**Task instructions:** Reproduce exactly the lines from the one containing "Instruction: Click the cache.t2.medium" through the last line of the records below, both included, and nothing else.
== Data listing
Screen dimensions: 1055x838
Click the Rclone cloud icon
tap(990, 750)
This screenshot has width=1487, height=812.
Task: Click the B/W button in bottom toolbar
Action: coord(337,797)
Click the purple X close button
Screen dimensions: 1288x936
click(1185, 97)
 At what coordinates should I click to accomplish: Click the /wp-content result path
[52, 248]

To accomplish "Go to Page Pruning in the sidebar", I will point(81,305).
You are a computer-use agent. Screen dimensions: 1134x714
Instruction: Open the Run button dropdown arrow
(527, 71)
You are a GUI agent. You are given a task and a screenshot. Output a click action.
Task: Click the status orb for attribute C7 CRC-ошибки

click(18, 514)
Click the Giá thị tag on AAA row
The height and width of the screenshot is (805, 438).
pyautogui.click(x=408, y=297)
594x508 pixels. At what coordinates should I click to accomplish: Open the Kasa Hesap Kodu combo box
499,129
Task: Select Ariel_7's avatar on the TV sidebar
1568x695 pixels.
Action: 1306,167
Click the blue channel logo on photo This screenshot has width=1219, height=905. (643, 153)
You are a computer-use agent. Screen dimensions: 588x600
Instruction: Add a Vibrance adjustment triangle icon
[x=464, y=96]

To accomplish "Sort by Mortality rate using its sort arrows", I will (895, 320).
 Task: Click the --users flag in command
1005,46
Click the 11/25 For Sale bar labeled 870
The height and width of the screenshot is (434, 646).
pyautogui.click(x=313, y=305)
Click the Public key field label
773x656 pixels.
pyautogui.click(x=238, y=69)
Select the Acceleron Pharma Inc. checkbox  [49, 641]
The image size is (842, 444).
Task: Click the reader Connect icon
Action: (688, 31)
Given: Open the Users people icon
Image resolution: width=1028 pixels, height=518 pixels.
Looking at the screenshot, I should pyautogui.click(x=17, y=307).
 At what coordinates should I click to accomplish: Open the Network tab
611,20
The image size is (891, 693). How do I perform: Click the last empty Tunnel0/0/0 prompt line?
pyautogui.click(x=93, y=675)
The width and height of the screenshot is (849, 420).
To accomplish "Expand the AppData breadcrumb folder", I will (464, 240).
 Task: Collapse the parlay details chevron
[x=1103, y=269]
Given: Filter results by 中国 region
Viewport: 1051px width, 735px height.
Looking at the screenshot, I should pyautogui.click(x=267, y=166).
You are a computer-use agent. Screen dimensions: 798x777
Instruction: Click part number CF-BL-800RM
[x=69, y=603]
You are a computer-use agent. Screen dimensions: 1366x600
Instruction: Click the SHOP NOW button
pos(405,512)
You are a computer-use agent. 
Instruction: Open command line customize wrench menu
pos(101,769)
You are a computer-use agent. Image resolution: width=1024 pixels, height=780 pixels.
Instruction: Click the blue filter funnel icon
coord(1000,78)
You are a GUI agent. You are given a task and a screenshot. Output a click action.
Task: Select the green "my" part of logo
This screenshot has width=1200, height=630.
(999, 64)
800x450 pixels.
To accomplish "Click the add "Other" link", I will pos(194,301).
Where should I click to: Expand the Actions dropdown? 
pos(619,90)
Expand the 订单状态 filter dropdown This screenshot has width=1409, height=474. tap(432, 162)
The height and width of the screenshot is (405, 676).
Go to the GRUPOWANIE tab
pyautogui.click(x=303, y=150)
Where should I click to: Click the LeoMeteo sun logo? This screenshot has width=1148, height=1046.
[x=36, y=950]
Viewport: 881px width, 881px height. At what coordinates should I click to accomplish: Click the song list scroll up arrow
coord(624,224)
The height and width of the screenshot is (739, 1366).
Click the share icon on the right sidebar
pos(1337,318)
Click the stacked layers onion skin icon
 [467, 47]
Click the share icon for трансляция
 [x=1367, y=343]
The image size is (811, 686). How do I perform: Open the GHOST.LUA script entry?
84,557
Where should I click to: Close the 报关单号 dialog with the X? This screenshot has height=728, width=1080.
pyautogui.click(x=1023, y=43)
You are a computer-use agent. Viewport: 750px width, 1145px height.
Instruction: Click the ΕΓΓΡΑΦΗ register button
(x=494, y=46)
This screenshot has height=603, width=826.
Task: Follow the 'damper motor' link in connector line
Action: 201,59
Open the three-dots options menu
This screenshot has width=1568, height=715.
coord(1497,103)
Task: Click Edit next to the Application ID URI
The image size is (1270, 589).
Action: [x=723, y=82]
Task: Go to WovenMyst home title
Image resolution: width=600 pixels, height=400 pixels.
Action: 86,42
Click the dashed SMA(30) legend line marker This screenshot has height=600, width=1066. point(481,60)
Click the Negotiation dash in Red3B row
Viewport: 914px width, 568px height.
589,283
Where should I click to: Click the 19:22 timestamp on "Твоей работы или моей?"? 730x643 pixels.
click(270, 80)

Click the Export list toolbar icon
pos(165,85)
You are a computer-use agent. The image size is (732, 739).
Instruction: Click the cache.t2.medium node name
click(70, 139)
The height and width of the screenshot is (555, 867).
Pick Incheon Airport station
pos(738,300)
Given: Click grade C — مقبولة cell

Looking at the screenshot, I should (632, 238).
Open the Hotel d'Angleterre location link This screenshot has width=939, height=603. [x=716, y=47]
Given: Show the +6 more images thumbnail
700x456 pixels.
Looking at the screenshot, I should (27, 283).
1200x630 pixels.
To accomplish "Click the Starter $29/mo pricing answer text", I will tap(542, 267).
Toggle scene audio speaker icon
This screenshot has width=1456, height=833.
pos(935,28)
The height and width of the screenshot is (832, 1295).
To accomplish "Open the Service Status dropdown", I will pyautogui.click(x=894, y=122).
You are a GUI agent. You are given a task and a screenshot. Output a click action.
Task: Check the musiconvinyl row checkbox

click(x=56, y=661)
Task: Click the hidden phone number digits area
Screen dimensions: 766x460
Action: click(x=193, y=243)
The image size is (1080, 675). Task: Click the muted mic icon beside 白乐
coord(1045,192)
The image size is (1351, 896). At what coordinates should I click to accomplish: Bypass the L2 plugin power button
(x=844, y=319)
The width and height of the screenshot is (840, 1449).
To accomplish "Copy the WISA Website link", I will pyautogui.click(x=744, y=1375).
====
**Answer to this task:**
Instruction: Click the cache.t2.medium node name
click(70, 139)
The height and width of the screenshot is (555, 867).
Pick Incheon Airport station
pos(738,300)
Given: Click grade C — مقبولة cell

Looking at the screenshot, I should (632, 238).
Open the Hotel d'Angleterre location link This screenshot has width=939, height=603. [x=716, y=47]
Given: Show the +6 more images thumbnail
700x456 pixels.
Looking at the screenshot, I should (27, 283).
1200x630 pixels.
To accomplish "Click the Starter $29/mo pricing answer text", I will tap(542, 267).
Toggle scene audio speaker icon
This screenshot has width=1456, height=833.
pos(935,28)
The height and width of the screenshot is (832, 1295).
To accomplish "Open the Service Status dropdown", I will pyautogui.click(x=894, y=122).
You are a GUI agent. You are given a task and a screenshot. Output a click action.
Task: Check the musiconvinyl row checkbox

click(x=56, y=661)
Task: Click the hidden phone number digits area
Screen dimensions: 766x460
Action: click(x=193, y=243)
The image size is (1080, 675). Task: Click the muted mic icon beside 白乐
coord(1045,192)
The image size is (1351, 896). At what coordinates should I click to accomplish: Bypass the L2 plugin power button
(x=844, y=319)
The width and height of the screenshot is (840, 1449).
To accomplish "Copy the WISA Website link", I will pyautogui.click(x=744, y=1375).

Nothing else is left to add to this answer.